Another area ripe for unification is the role of key life-history traits in evolutionary diversification of lineages. Biological diversity and ecological dominance of particular taxonomic, functional, and phylogenetic groups often have been attributed to evolutionary innovations in anatomy, physiology, ecology, and behavior—e.g., teleost jaw, amniote egg, endothermy, and primate brain. Life-history traits have received less attention, but have arguably been equally important. For example, special features of the life histories of teleost fish, passerine birds, and placental mammals have undoubtedly played important roles, as these 3 lineages diversified spectacularly after the Cretaceous-Tertiary extinctions. In the pelagic zone, large teleost fish, which produce literally millions of microscopic eggs, largely replaced sharks and rays, which produce a few large eggs or live-born offspring (42, 48). A suite of interrelated traits—endothermy, parental nutrition and care, and production of a few large, independent offspring —are associated with the ecological dominance of birds and mammals in terrestrial environments. The ecological dominance of avian and mammalian predators in cold, high-latitude pelagic marine environments may owe as much to the role of endothermy and large offspring size in reducing mortality and generation time as to the effects of endothermy and associated physiology and behavior in facilitating the capture of slow ectothermic prey (but see refs. 49 and 50). Recently, Morrow et al. (16) have shown that dimensionless life-history variables can be used to define a multidimensional life-history space, within which the different classes of terrestrial vertebrates occupy discrete, largely nonoverlapping subspaces. There is abundant scope to investigate the role of energetics in both constraining and facilitating the filling of life-history spaces, ecological niches, and evolutionary lineages.
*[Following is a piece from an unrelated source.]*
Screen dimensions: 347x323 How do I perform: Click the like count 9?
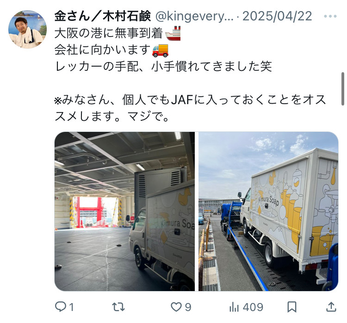188,307
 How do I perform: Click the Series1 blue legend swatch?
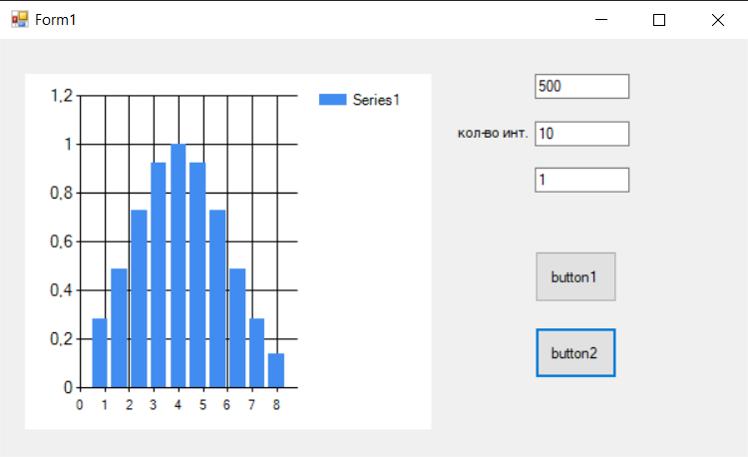[332, 99]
Universality Underlying Biodiversity.

The most fundamental features of life present a challenging paradox. On the one hand, living things are amazingly diverse. The millions of animal, plant, and microbe species vary enormously in body size, anatomical structure, biochemical, physiological and behavioral function, and ecological relations. On the other hand, underlying all of this variety are universal patterns and processes shared by all species. Many of these reflect the single origin of life and the unique biological network of metabolism that takes physical energy and materials from the environment and converts them into living, self-perpetuating biomass. Shared physical–chemical–biological processes at molecular and cellular levels of organization are reflected in common themes of structure and function at whole-organism, population, and ecosystem levels and common patterns of evolution and biodiversity. So, for example, rates and times of biological processes vary by many orders of magnitude with body size and temperature, but the variation is severely limited by scaling laws (e.g., refs. 25–27, 29, 32, and 33).
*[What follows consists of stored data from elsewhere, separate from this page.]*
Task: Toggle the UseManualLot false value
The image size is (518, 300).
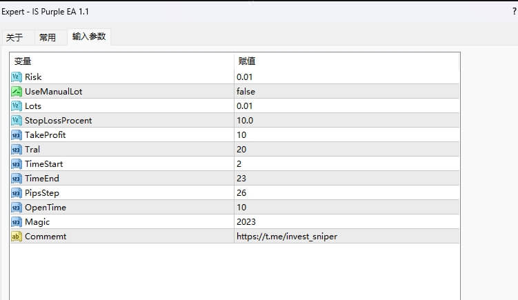Action: tap(247, 91)
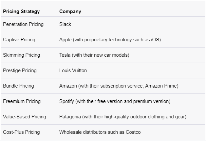206x141 pixels.
Task: Select the Cost-Plus Pricing cell
Action: 21,132
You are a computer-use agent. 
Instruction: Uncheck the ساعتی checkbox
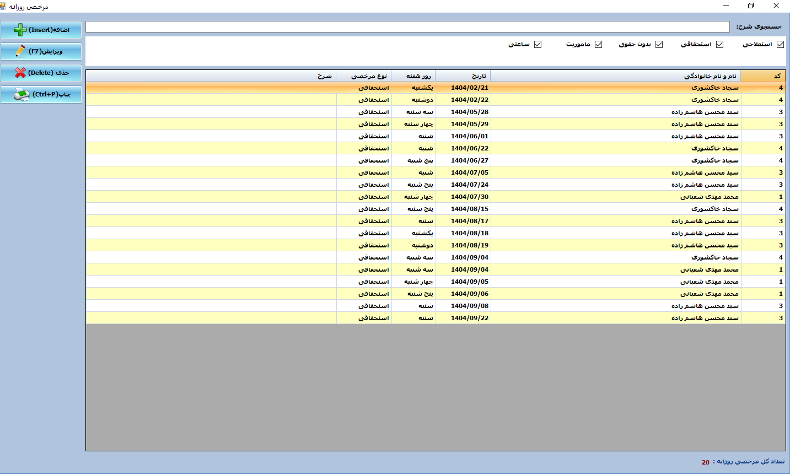538,45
The near-tautological equal-fitness paradigm calls attention to an even more universal attribute of living things: All species that persist have nearly equal energetic fitness. At steady state, each parent allocates an identical quantity of energy (∼22.4 kJ per g of dry weight per generation) to produce a surviving offspring (17). The present theory shows how this equal-fitness paradigm emerges from 2 universal biophysical constraints: 1) a demographic constraint on mortality, such that no matter the number and size of offspring produced, only one survives to replace each parent; and 2) a mass-balance constraint on metabolism, such that energy acquired by assimilation is allocated between offspring growth and parental investment so as to produce one surviving offspring per parent. Our theory accounts for the classic trade-offs between number and sizes of offspring and between growth and reproduction. Extensions of our theory should account for much of the variation in life history traits across all organisms.

Data availability.

All data are available in SI Appendix.